> **Set problem**:
Write out the data below again, swapping "Viewport" for "Window" everywhere it occurs and leaving everything else unchanged.
▬▬▬▬▬▬▬▬▬▬
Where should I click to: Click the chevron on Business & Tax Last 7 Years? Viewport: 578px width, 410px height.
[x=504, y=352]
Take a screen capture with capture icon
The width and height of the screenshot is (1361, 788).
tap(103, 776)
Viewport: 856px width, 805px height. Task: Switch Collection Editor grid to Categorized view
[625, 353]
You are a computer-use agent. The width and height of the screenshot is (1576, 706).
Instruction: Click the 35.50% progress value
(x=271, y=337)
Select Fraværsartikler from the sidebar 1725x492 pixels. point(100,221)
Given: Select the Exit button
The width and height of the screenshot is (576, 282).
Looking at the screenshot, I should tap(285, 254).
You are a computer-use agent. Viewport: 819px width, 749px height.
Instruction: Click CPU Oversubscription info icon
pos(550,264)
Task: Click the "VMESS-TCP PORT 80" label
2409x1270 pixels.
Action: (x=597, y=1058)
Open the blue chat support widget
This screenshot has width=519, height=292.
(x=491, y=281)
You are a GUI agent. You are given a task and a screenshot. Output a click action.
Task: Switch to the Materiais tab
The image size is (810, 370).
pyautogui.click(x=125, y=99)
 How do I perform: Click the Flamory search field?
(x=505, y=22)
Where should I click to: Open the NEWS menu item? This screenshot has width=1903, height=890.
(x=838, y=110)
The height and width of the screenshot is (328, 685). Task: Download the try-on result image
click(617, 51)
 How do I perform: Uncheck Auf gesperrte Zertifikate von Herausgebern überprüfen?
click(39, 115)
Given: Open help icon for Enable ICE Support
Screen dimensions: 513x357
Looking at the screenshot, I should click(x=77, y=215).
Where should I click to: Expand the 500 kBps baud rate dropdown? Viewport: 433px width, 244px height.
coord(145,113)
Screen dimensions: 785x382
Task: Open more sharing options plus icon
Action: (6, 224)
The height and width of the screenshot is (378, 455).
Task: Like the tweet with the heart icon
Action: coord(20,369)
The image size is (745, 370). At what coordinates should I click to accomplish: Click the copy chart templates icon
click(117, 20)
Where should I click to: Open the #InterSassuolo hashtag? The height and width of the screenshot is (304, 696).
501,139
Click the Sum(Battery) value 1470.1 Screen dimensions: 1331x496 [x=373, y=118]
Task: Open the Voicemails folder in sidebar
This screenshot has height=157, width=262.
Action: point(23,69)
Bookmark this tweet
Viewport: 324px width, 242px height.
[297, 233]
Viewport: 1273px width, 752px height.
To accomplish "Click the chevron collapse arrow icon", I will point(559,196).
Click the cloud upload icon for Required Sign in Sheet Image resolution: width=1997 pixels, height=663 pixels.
▬▬▬▬▬▬▬▬▬▬
> **Written response**:
Where should I click to: Click the chevron on Business & Tax Last 7 Years? Window: 578px width, 410px height.
[x=504, y=352]
Take a screen capture with capture icon
The width and height of the screenshot is (1361, 788).
tap(103, 776)
Window: 856px width, 805px height. Task: Switch Collection Editor grid to Categorized view
[625, 353]
You are a computer-use agent. The width and height of the screenshot is (1576, 706).
Instruction: Click the 35.50% progress value
(x=271, y=337)
Select Fraværsartikler from the sidebar 1725x492 pixels. point(100,221)
Given: Select the Exit button
The width and height of the screenshot is (576, 282).
Looking at the screenshot, I should tap(285, 254).
You are a computer-use agent. Window: 819px width, 749px height.
Instruction: Click CPU Oversubscription info icon
pos(550,264)
Task: Click the "VMESS-TCP PORT 80" label
2409x1270 pixels.
Action: (x=597, y=1058)
Open the blue chat support widget
This screenshot has width=519, height=292.
(x=491, y=281)
You are a GUI agent. You are given a task and a screenshot. Output a click action.
Task: Switch to the Materiais tab
The image size is (810, 370).
pyautogui.click(x=125, y=99)
 How do I perform: Click the Flamory search field?
(x=505, y=22)
Where should I click to: Open the NEWS menu item? This screenshot has width=1903, height=890.
(x=838, y=110)
The height and width of the screenshot is (328, 685). Task: Download the try-on result image
click(617, 51)
 How do I perform: Uncheck Auf gesperrte Zertifikate von Herausgebern überprüfen?
click(39, 115)
Given: Open help icon for Enable ICE Support
Screen dimensions: 513x357
Looking at the screenshot, I should click(x=77, y=215).
Where should I click to: Expand the 500 kBps baud rate dropdown? Window: 433px width, 244px height.
coord(145,113)
Screen dimensions: 785x382
Task: Open more sharing options plus icon
Action: (6, 224)
The height and width of the screenshot is (378, 455).
Task: Like the tweet with the heart icon
Action: coord(20,369)
The image size is (745, 370). At what coordinates should I click to accomplish: Click the copy chart templates icon
click(117, 20)
Where should I click to: Open the #InterSassuolo hashtag? The height and width of the screenshot is (304, 696).
501,139
Click the Sum(Battery) value 1470.1 Screen dimensions: 1331x496 [x=373, y=118]
Task: Open the Voicemails folder in sidebar
This screenshot has height=157, width=262.
Action: point(23,69)
Bookmark this tweet
Window: 324px width, 242px height.
[297, 233]
Window: 1273px width, 752px height.
To accomplish "Click the chevron collapse arrow icon", I will point(559,196).
Click the cloud upload icon for Required Sign in Sheet Image resolution: width=1997 pixels, height=663 pixels.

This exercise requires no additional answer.